Avoiding seq scan over 3.2 millions rows

Started by Andrusover 17 years ago3 messagesgeneral

kobruleht2@hot.ee

over 17 years ago

explain analyze SELECT sum(xxx)
FROM dok JOIN rid USING (dokumnr)
WHERE dok.kuupaev BETWEEN '2008-04-01' AND '2008-04-30'

"Hash Join (cost=29584.84..308259.32 rows=142686 width=0) (actual
time=68510.748..96932.174 rows=117883 loops=1)"
" Hash Cond: ("outer".dokumnr = "inner".dokumnr)"
" -> Seq Scan on rid (cost=0.00..195599.68 rows=3217368 width=4) (actual
time=17.130..56572.857 rows=3247363 loops=1)"
" -> Hash (cost=29243.76..29243.76 rows=53231 width=4) (actual
time=15878.782..15878.782 rows=44685 loops=1)"
" -> Index Scan using dok_kuupaev_idx on dok (cost=0.00..29243.76
rows=53231 width=4) (actual time=47.102..15651.059 rows=44685 loops=1)"
" Index Cond: ((kuupaev >= '2008-04-01'::date) AND (kuupaev <=
'2008-04-30'::date))"
"Total runtime: 97364.282 ms"

Query performs seq scan over 3.2 million of rows.

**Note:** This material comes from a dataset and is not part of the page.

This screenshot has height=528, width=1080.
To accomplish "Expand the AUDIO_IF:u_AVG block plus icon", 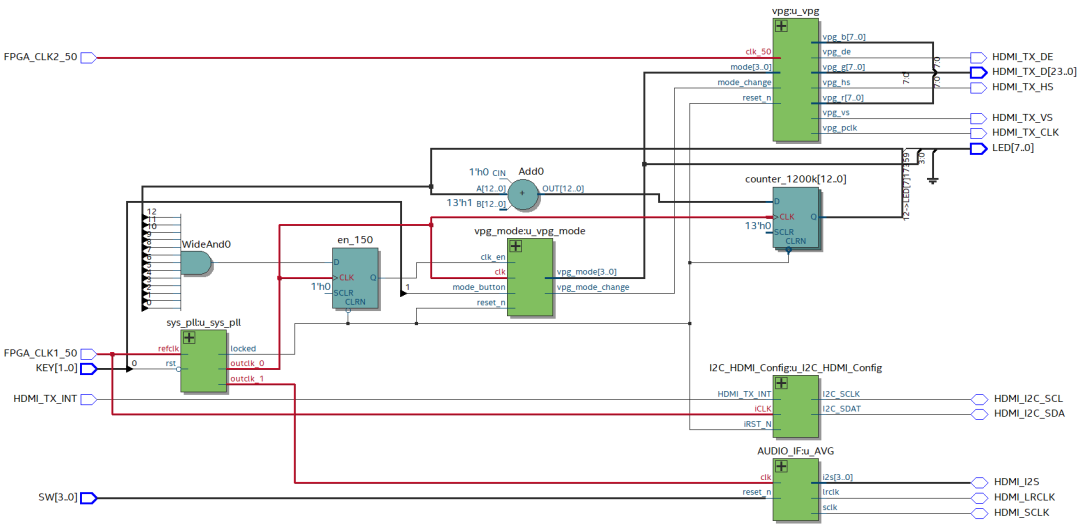I will [x=781, y=466].
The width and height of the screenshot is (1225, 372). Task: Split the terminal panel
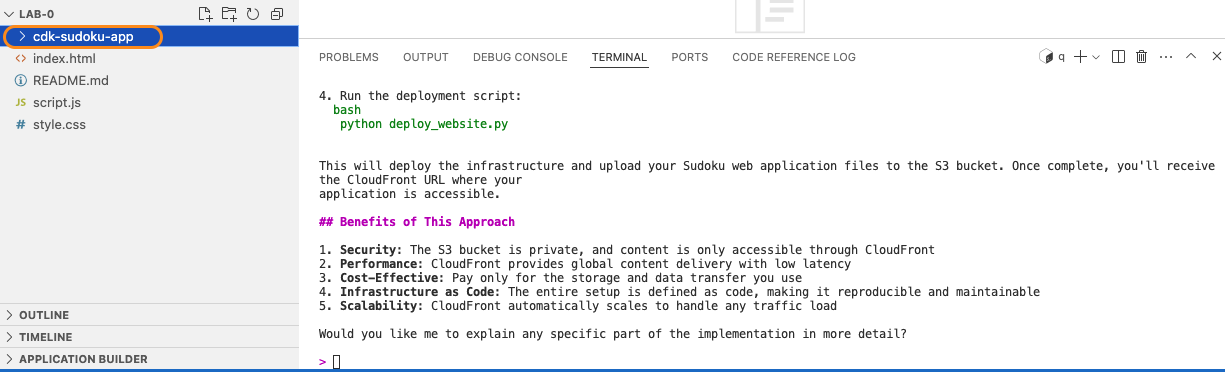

dokumnr is of type int, kuupaev is of type DATE.
There are regular indexes on

rid(dokumnr)
dok(dokumnr)
dok(kuupaev)

Vacuum is running automatically.
How to speed up this query ?

Andrus.

"PostgreSQL 8.1.4 on i686-pc-linux-gnu, compiled by GCC
i686-pc-linux-gnu-gcc (GCC) 3.4.6 (Gentoo 3.4.6-r1, ssp-3.4.5-1.0,
pie-8.7.9)"

Tom Lane

tgl@sss.pgh.pa.us

over 17 years ago

In reply to: Andrus (#1)

Re: Avoiding seq scan over 3.2 millions rows

"Andrus" <kobruleht2@hot.ee> writes:

explain analyze SELECT sum(xxx)
FROM dok JOIN rid USING (dokumnr)
WHERE dok.kuupaev BETWEEN '2008-04-01' AND '2008-04-30'

"Hash Join (cost=29584.84..308259.32 rows=142686 width=0) (actual
time=68510.748..96932.174 rows=117883 loops=1)"
" Hash Cond: ("outer".dokumnr = "inner".dokumnr)"
" -> Seq Scan on rid (cost=0.00..195599.68 rows=3217368 width=4) (actual
time=17.130..56572.857 rows=3247363 loops=1)"
" -> Hash (cost=29243.76..29243.76 rows=53231 width=4) (actual
time=15878.782..15878.782 rows=44685 loops=1)"
" -> Index Scan using dok_kuupaev_idx on dok (cost=0.00..29243.76
rows=53231 width=4) (actual time=47.102..15651.059 rows=44685 loops=1)"
" Index Cond: ((kuupaev >= '2008-04-01'::date) AND (kuupaev <=
'2008-04-30'::date))"
"Total runtime: 97364.282 ms"

Query performs seq scan over 3.2 million of rows.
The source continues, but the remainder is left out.